I did a pan drop and only changed that fluid approx 3.6 liters in my case because it is extremely easy, doesn't require any particular skill or equipment and I rather do that every 20,000km than pay the $900 they want for the full flush at the dealer. Next time I will only change the fluid, I will not drop the pan and change the filter again. I possibly I will do this every 2nd or 3rd time instead.
This is just my opinion, you must do what you are comfortable with so please feel free to ignore it but- I see no reason not to take the drain bolt out of the transmission pan to drain it. It is not torqued in that tightly (20Nm), the replacement one is literally $2-3 from the dealer and unless you have a car lift and awesome skill I promise you will make a huge mess if you try and remove a full pan. Clean the area, it comes with a new washer anyway and it will definitely seal perfectly.

I am going to do a pan flush, better than nothing. Going to check with the dealer for locking pin and drain bolt/washer.
Thanks again for your help
One thing I learned from him is you have to keep everything absolutely clean when working with the transmission. He cleans the pan inside out every time.

remove fill / check plug on left side of diff.
remove drain pug on bottom of diff, drain gear lube.
it takes 52oz. +- an oz. to fill in a normal open diff, limited slip ymmv.
I use Mobil 1 Synthetic Gear Lube 75w-90 LS (limited slip) as I have a lot of this around for my race cars. There are several friction modifiers additives you can add for longer life if you want. I have my wifes 04 CLK500 on a 100,000 mile change schedule for the diff.
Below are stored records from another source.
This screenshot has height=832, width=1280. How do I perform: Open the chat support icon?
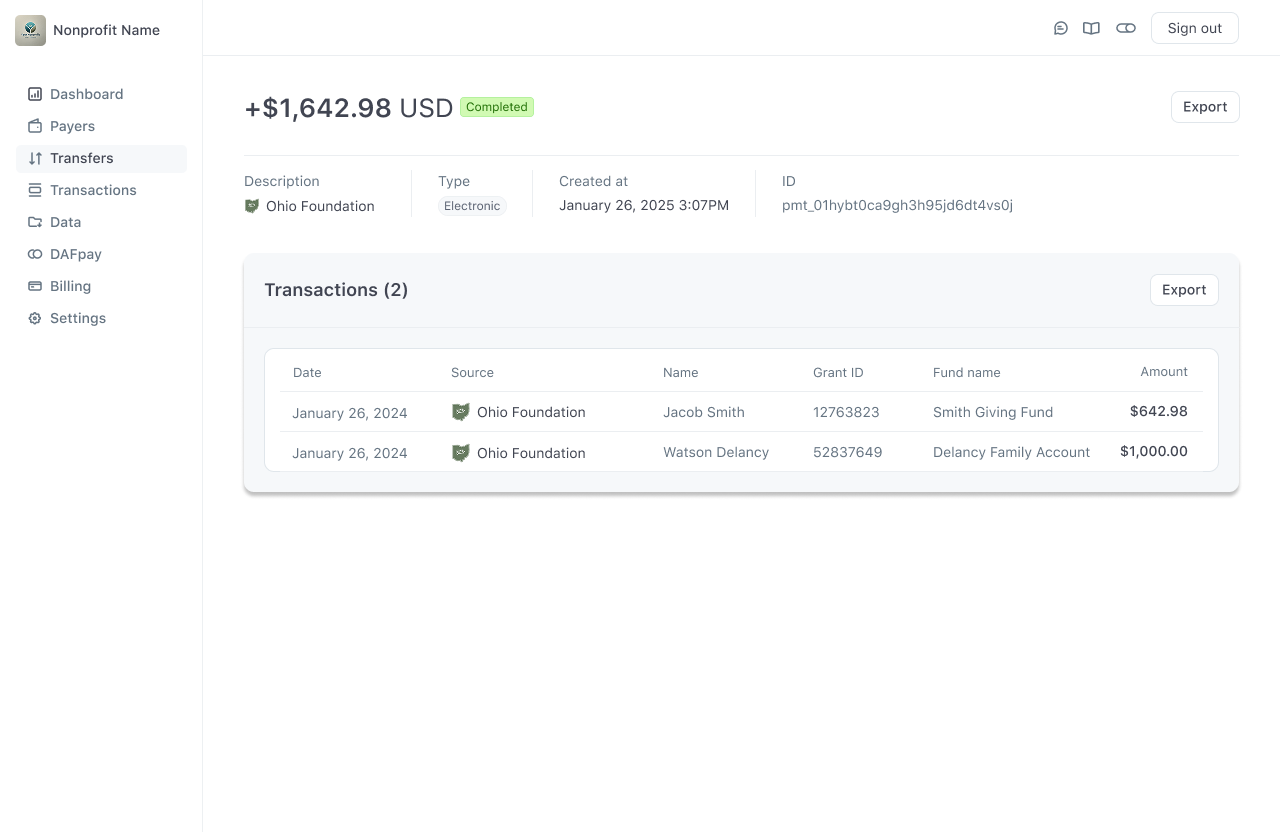[x=1061, y=28]
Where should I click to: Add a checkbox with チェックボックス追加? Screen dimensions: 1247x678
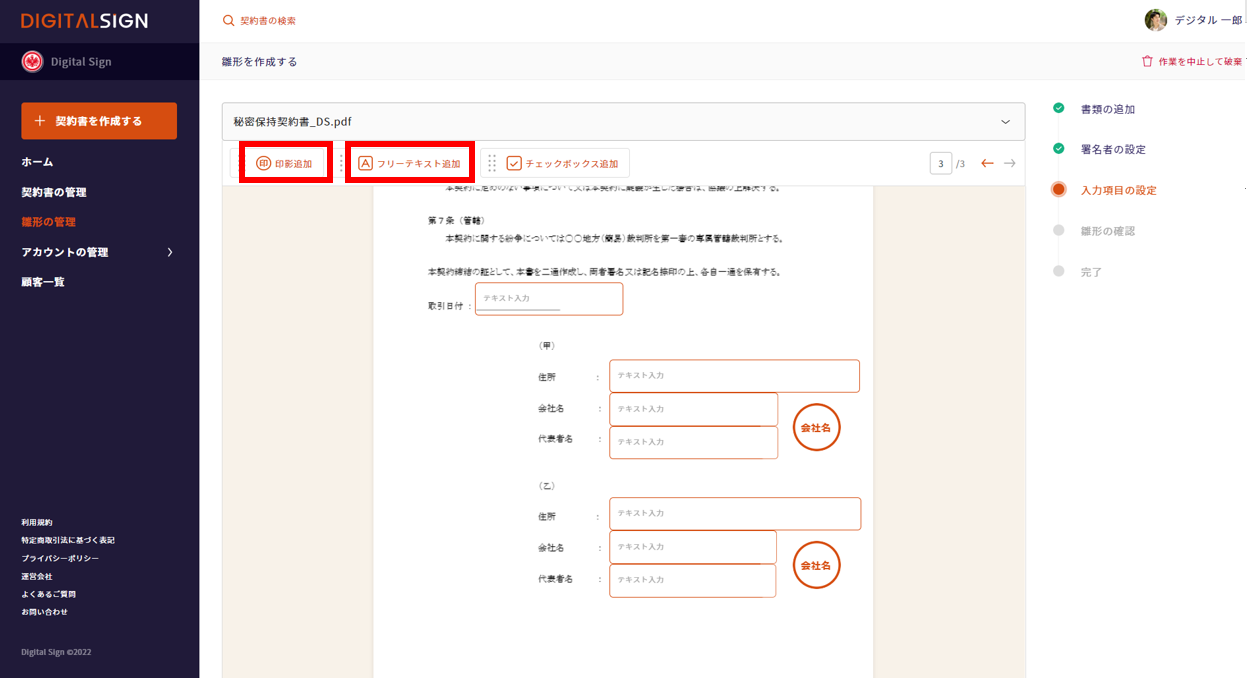(x=562, y=164)
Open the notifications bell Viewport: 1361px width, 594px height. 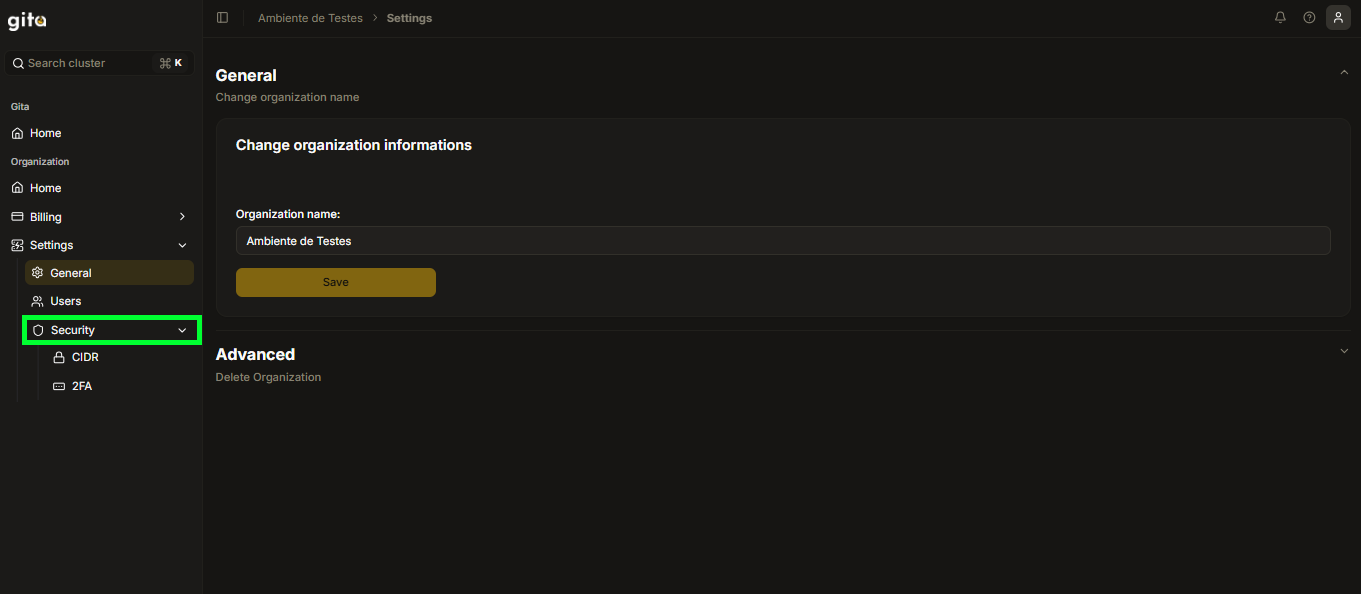point(1280,18)
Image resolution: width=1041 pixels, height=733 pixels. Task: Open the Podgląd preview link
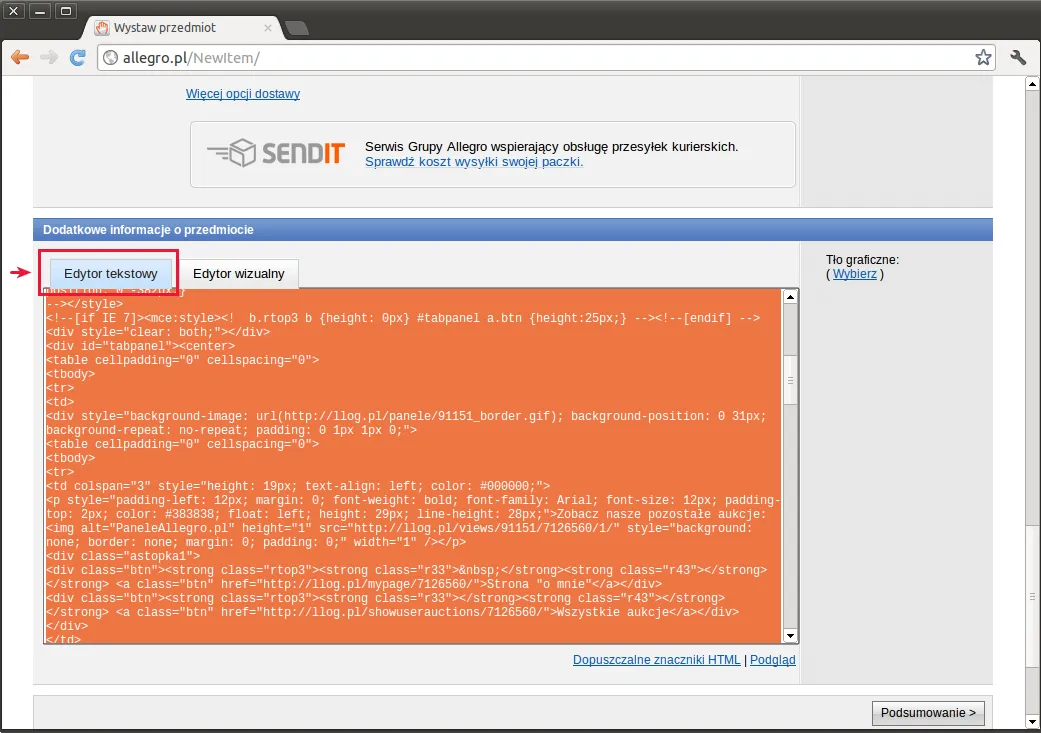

if yours was never changed, i would do so asap. better to get the metal and gear oil out.
also to the original op, i have found that the best trans pan gasket is Woco, the supplier to mb, and i always use the mb filter, i get them @ rm.
i have flushed the trans 4 times so far, i have converted from using the pan bolts replacing them with studs and nuts.
One thing I learned from him is you have to keep everything absolutely clean when working with the transmission. He cleans the pan inside out every time.

Do you need a pump and hose? I have not done mine either. Another supposedly sealed for life component.


whenever we purchase a vehicle, one of the 1st things i do is put it up on my lift, and make a maint schedule.
my favorite CLK misconceptions are:
filled for life fluids, lifetime vehicle wheel alignment, they cannot be aligned, they are hard on tires, they are hard to work on, as good as MB approved fluids.
if you hear any of these lines, be skeptical of the info you are getting.
we purchased the wifes 04 CLK500 used because she puts so many miles on. overall it is a very dependable car when properly maintained. the way she drives on a lowered CLK, she gets over 60,000 miles on a set of tires, and on 1 set she had 76,000 miles.